Cybersäkerhet

Question 1

What are the seven phases in the cyber kill chain?

Answer 1

1. Reconnaissance
2. Weaponization
3. Delivery
4. Exploitation
5. Installation
6. Command and Control
7. Action on Objective

Question 2

Reconnaissance

Answer 2

Identify and select a target. Often includes both OSINT and network
scanning.

Question 3

Weaponization

Answer 3

Preparation of the attack payload. Create or get a tool for the attack.

Question 4

Delivery

Answer 4

Find a way to deliver the payload to the target. This can be done through phishing and drive-by download.

Question 5

Exploitation

Answer 5

Trigger the payload

Question 6

Installation

Answer 6

Installation of a backdoor or Remote access trojan to maintain access

Question 7

Command and Control

Answer 7

Establish infrastructure to enable C2 access to the compromised host

Question 8

Actions on objectives

Answer 8

You have access to your target device and can now fulfill your goal. Ransom and data exfiltration.

Question 9

Information gathering

Answer 9

Gather information from open sources (OSINT).

Question 10

Enumeration

Answer 10

Scan the target to get more information about its technical properties:
* Look for open ports.
* Trying to figure out what software targets are running.

Question 11

Exploitation

Answer 11

About finding and using vulnerabilities. You try to access the systems, which often involves using or building exploits.

Question 12

Privilege Escalation

Answer 12

Expanding your access to the system.

• Horizontal: You gain access to another account with similar permissions.
• Vertical: You gain access to accounts with other different permissions.

Question 13

Post-exploitation

Answer 13

When an attacker would realize their attack objective.

Question 14

Black-box pentest

Answer 14

When the pentester have no knowledge about the attack target.

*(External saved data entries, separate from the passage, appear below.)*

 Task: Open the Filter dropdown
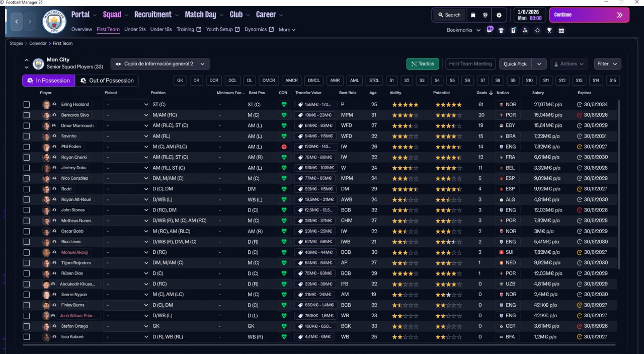(607, 64)
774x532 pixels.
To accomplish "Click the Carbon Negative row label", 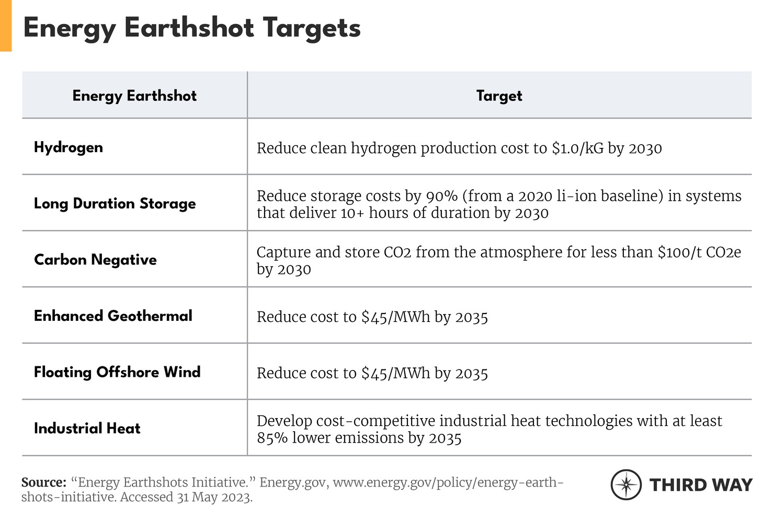I will pyautogui.click(x=95, y=260).
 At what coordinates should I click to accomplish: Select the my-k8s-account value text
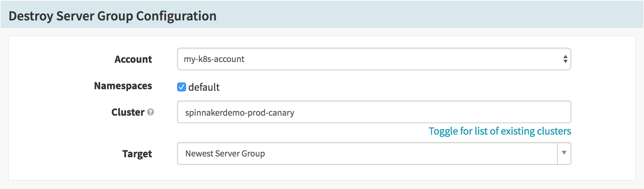(x=214, y=59)
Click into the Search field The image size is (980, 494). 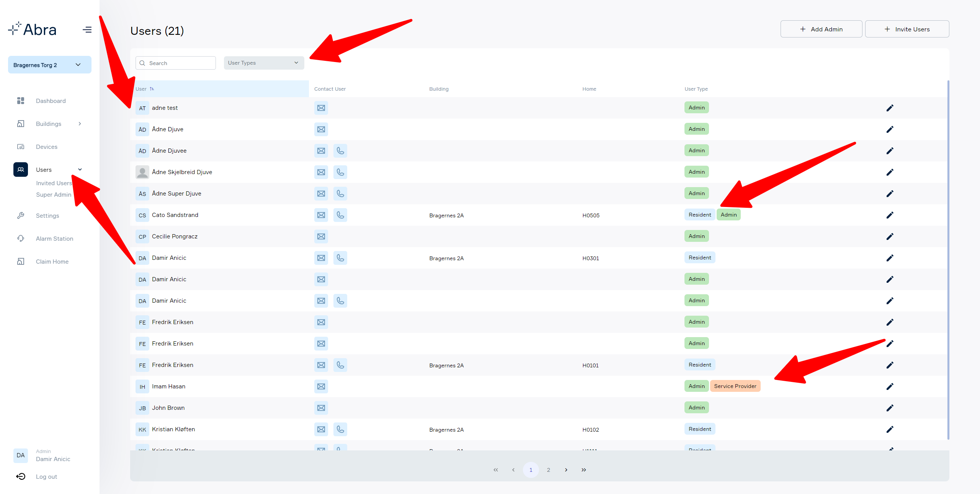click(x=176, y=63)
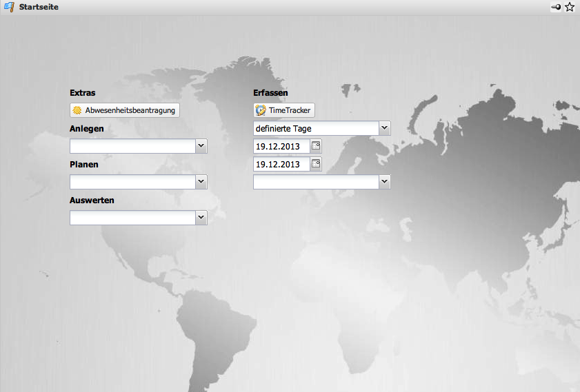The image size is (580, 392).
Task: Open the empty dropdown below the date fields
Action: (384, 182)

• Most similar to a real attack
• Able to capture ” reconnaissance” aspects of an attack
• Often time-consuming, and expensive
• Since the pentester is unaware of how the target works, attack
  surfaces may be missed

Question 15

Grey-box pentest

Answer 15

Pentester has some knowledge about the attack target.

• Can speed up the test and therefore limit costs
• Can target certain aspects of the test target

Question 16

White-box pentest

Answer 16

Pentester has access to full knowledge about the target’s inner workings.

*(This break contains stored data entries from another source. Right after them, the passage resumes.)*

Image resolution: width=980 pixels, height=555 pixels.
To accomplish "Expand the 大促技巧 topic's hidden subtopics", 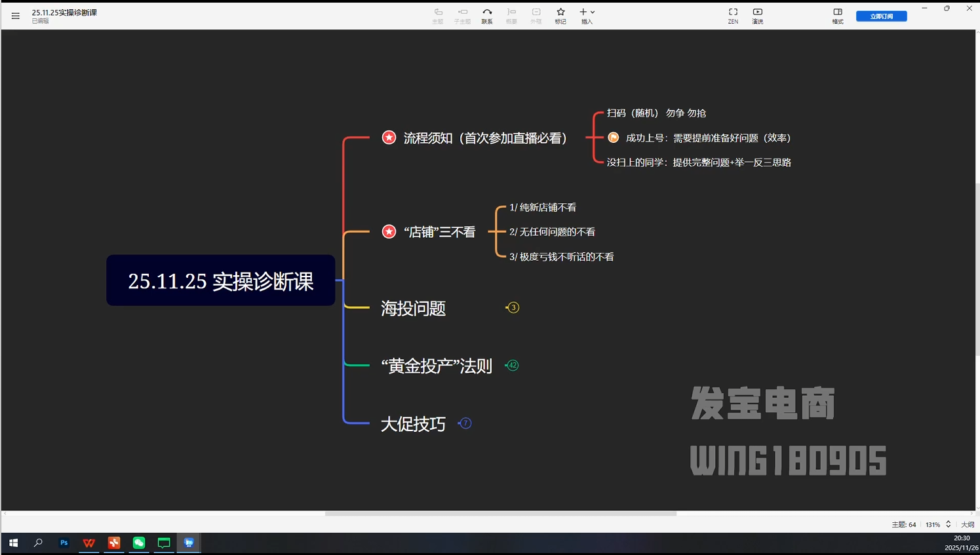I will (465, 423).
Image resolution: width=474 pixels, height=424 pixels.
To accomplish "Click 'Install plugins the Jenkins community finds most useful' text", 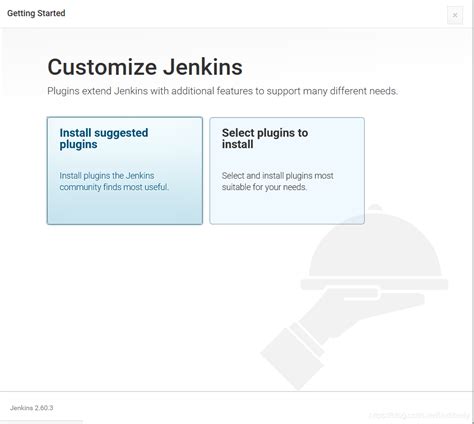I will pyautogui.click(x=114, y=181).
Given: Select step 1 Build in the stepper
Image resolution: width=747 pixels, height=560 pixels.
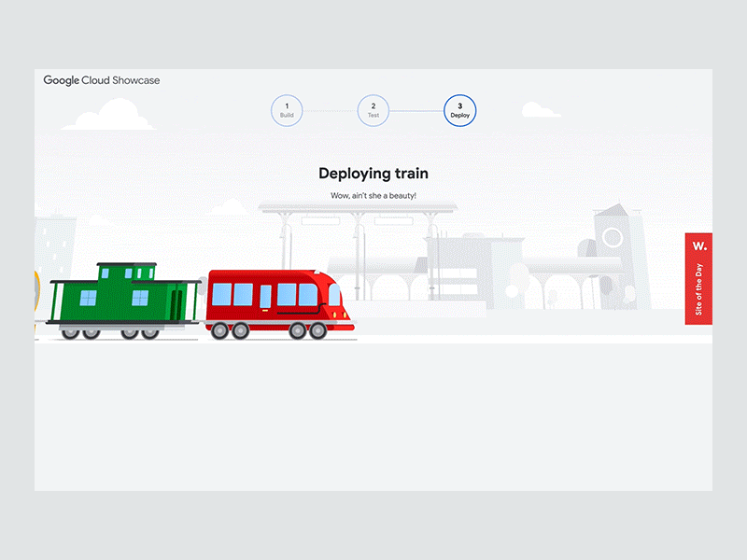Looking at the screenshot, I should click(x=287, y=109).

• Typically used for detailed testing of the functionality of the target
  and expected behavior
• Allows for the entire attack surface to be evaluated

Question 17

Disclosure ethics

Answer 17

To maximize both interest, it is typical to work under a responsible
disclosure policy comprising the following steps

• Discovery of a vulnerability
• Report the vulnerability to the concerned vendor or organization
• Verification of the vulnerability by the recipient
• Remediation of the vulnerability by the vendor
• Disclosure of the vulnerability once the fix is ready

Question 18

What is Shodan?

Answer 18

Online tool for searching for devices connected to the internet

Question 19

MAPE-K

Answer 19

• Monitor
• Analyze
• Plan
• Execute

Question 20

What are the two broad methods for data analysis?

Answer 20

• Misuse detection
• Anomaly detection

Question 21

Misuse Detection

Answer 21

Will match signature of bad, and report when a hit is found.

• It’s cheap and easy to implement.
• Has a hard time identifying new events.

Question 22

Anomaly detection

Answer 22

About finding deviations from normal system operations.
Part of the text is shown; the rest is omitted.